Objective: To measure the rates of medication administration errors in medical wards at Ain Shams University Hospital and to identify significant determinants of medication administration errors.

Methods: A descriptive direct-observational study of drug administration errors was carried out at medical wards of Ain Shams University hospital for a period of 3 months. A standardized observational checklist was used to observe the nurse during giving medications, and a medical record audit form was used to assess documentation. The error rates per observation, nurse, and patient were calculated, and the association between error rates and characteristics of each category was tested using linear regression to identify potential risk factors.

Results: The study included 237 patients and 28 nurses. The final number of drug administration observations was 2090 after excluding 310 omissions. A total of 5531 errors were observed with an average number of 2.67 errors per observation. More than 85% of the observations had at least one error, and the overall error rate was 37.68% (per hundred error opportunities). The highest error rate was detected in injections especially the intravenous route (39.58%). The most frequent errors were wrong documentation (90.96%) and wrong technique (78.90%), and the least was wrong patient (0.05%).
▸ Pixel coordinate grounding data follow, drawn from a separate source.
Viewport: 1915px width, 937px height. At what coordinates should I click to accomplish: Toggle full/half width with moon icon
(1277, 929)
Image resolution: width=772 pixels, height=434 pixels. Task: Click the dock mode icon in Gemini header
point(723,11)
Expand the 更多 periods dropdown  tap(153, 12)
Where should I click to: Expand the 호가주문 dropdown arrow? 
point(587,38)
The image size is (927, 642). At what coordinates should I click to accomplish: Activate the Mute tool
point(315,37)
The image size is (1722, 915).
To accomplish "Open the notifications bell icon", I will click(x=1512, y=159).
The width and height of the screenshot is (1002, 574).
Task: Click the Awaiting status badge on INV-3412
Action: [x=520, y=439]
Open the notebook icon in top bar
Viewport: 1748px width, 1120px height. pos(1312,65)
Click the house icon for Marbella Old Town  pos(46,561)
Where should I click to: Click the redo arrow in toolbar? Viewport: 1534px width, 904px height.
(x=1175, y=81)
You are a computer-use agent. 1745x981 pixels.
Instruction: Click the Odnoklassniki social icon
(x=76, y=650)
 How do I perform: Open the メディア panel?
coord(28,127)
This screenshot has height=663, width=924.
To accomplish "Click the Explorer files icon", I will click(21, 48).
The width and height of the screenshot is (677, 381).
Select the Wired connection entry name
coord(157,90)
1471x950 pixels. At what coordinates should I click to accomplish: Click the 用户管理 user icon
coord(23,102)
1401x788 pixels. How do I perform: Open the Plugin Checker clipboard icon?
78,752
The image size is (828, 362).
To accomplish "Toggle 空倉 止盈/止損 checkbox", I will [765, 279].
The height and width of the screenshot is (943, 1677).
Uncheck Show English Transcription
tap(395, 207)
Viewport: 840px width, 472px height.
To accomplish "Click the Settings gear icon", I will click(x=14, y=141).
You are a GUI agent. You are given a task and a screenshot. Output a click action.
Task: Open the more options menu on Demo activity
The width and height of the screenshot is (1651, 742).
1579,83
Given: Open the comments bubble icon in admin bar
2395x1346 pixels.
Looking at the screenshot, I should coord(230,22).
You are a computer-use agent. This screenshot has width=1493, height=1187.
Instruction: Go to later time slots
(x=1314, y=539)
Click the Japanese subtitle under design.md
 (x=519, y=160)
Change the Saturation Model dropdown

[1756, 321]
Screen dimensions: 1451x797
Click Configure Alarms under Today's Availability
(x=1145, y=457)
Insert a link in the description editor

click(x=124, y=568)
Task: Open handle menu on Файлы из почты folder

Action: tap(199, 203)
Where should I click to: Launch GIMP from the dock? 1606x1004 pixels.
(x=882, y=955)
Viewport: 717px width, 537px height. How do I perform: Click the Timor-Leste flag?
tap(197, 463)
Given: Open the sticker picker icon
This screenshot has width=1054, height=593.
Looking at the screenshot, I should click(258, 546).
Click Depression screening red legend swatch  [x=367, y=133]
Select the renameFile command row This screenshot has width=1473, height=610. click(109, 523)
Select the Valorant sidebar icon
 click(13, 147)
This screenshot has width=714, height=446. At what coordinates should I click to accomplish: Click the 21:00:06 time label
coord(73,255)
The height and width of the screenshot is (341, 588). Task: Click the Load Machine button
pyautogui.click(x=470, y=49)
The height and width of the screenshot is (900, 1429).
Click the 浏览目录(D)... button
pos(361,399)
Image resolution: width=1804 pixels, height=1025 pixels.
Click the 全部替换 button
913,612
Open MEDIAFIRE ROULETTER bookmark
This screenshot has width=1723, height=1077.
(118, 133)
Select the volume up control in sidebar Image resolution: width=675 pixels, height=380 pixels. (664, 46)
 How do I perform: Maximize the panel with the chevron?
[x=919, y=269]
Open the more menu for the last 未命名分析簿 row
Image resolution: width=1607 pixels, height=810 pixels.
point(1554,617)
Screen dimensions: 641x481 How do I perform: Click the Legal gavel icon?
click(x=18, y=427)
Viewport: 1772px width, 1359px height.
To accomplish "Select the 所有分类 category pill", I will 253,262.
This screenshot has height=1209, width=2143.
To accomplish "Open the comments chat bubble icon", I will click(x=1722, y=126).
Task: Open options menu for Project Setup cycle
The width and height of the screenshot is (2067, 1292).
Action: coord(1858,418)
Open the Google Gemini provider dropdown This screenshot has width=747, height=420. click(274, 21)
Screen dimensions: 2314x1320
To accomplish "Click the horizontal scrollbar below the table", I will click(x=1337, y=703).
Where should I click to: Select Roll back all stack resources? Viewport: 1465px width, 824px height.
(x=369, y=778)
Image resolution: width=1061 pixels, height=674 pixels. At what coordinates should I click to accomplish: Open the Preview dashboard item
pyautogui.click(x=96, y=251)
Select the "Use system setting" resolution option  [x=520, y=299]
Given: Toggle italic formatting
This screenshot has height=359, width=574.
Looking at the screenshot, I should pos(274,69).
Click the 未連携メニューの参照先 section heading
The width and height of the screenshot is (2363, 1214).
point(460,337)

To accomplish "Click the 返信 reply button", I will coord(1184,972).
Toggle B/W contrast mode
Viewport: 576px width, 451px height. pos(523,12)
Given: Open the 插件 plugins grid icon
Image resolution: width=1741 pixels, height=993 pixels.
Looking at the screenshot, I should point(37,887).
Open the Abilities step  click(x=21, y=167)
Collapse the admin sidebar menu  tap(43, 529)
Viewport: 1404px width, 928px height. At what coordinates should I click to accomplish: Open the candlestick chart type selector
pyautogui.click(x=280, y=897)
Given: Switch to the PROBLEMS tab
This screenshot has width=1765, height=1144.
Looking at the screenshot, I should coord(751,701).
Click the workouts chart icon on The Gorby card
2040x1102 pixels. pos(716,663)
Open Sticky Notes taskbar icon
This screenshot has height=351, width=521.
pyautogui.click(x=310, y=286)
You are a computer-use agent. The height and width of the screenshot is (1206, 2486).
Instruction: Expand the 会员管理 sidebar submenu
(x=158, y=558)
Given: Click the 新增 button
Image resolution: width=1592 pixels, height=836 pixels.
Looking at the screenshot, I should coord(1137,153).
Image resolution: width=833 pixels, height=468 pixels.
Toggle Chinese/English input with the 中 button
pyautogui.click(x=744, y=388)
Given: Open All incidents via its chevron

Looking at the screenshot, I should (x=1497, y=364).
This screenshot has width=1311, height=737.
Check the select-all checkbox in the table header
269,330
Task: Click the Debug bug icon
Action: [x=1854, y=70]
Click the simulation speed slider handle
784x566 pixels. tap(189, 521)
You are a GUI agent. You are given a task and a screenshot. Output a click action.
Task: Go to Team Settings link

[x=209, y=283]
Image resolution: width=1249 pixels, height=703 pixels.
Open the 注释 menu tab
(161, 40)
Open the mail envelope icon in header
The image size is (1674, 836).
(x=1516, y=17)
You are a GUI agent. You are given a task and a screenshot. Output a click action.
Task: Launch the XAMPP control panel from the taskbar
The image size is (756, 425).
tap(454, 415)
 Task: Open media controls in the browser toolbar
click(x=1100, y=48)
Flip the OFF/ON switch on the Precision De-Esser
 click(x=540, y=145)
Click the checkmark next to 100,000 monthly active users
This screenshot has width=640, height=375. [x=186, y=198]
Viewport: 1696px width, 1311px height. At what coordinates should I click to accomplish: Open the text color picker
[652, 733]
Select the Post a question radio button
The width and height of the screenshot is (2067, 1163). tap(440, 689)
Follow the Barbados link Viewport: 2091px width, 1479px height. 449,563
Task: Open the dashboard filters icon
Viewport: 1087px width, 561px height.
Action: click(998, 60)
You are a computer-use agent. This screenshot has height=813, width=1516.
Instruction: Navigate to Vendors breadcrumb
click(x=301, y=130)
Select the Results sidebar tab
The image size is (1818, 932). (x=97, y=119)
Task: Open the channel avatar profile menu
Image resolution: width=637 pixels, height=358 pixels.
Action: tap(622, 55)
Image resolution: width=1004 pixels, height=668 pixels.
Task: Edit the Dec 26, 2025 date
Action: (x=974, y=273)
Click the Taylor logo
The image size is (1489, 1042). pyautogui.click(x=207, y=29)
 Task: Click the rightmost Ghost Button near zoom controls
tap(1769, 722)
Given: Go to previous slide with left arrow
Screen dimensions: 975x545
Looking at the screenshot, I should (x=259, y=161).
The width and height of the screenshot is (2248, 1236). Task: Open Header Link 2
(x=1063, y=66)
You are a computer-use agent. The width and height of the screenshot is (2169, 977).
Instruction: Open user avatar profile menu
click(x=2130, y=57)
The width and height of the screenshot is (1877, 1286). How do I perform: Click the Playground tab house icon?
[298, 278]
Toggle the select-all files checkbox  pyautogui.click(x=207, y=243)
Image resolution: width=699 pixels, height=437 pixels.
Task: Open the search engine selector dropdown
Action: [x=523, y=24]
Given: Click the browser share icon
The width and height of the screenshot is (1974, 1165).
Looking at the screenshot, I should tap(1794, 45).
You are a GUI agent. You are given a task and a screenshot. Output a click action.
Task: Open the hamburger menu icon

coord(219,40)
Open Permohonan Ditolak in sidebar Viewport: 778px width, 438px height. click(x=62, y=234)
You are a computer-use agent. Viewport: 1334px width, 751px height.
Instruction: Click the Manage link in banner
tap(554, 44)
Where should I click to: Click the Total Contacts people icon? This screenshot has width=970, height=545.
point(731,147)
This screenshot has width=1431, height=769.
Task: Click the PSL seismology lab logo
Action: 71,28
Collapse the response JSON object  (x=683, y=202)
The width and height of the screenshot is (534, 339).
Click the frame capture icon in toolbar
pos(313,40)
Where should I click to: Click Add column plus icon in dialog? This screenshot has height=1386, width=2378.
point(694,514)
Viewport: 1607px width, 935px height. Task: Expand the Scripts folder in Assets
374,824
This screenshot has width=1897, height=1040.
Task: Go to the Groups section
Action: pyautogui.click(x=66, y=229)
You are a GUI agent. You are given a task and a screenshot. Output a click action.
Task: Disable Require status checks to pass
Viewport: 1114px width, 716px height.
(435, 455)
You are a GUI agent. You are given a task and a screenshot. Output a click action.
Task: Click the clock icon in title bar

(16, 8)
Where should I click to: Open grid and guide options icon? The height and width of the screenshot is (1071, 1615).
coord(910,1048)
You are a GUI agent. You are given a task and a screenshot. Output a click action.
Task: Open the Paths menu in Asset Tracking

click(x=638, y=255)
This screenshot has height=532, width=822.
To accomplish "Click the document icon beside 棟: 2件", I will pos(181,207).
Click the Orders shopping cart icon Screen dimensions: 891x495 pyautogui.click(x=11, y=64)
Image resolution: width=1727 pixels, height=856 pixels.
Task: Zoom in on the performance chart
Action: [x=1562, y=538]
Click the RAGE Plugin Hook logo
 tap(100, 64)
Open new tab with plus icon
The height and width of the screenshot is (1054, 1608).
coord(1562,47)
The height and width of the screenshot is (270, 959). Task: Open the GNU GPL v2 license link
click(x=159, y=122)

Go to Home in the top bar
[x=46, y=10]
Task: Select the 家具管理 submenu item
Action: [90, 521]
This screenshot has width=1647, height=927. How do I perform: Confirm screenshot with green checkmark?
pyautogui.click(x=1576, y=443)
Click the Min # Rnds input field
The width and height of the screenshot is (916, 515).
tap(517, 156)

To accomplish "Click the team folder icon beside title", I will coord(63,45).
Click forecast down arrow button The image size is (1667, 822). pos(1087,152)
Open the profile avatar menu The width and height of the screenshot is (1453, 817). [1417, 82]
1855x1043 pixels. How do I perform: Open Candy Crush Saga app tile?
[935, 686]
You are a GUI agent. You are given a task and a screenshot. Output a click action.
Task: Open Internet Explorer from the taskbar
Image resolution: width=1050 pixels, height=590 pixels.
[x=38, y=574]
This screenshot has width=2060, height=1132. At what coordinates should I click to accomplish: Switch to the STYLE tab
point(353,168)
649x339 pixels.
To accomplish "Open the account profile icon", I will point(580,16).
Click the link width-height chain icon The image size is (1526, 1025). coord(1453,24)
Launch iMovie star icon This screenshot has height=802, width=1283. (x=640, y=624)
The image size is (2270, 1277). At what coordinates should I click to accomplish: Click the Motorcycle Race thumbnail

The significant independent determinants of medication administration errors were high number of shifts taken by nurse per month, night shifts, weekends, elderly patient, and illiteracy.

Conclusion: Medication administration errors represent a major problem in the hospital that needs urgent intervention to optimize medication administration process. The intervention should consider the identified significant determinants of medication administration errors.


al Tehewy, M., Fahim, H., Gad, N.I., El Gafary, M. and Rahman, S.A. (2016) Medication Administration Errors in a University Hospital. Journal of Patient Safety. 12(1), p.34–39.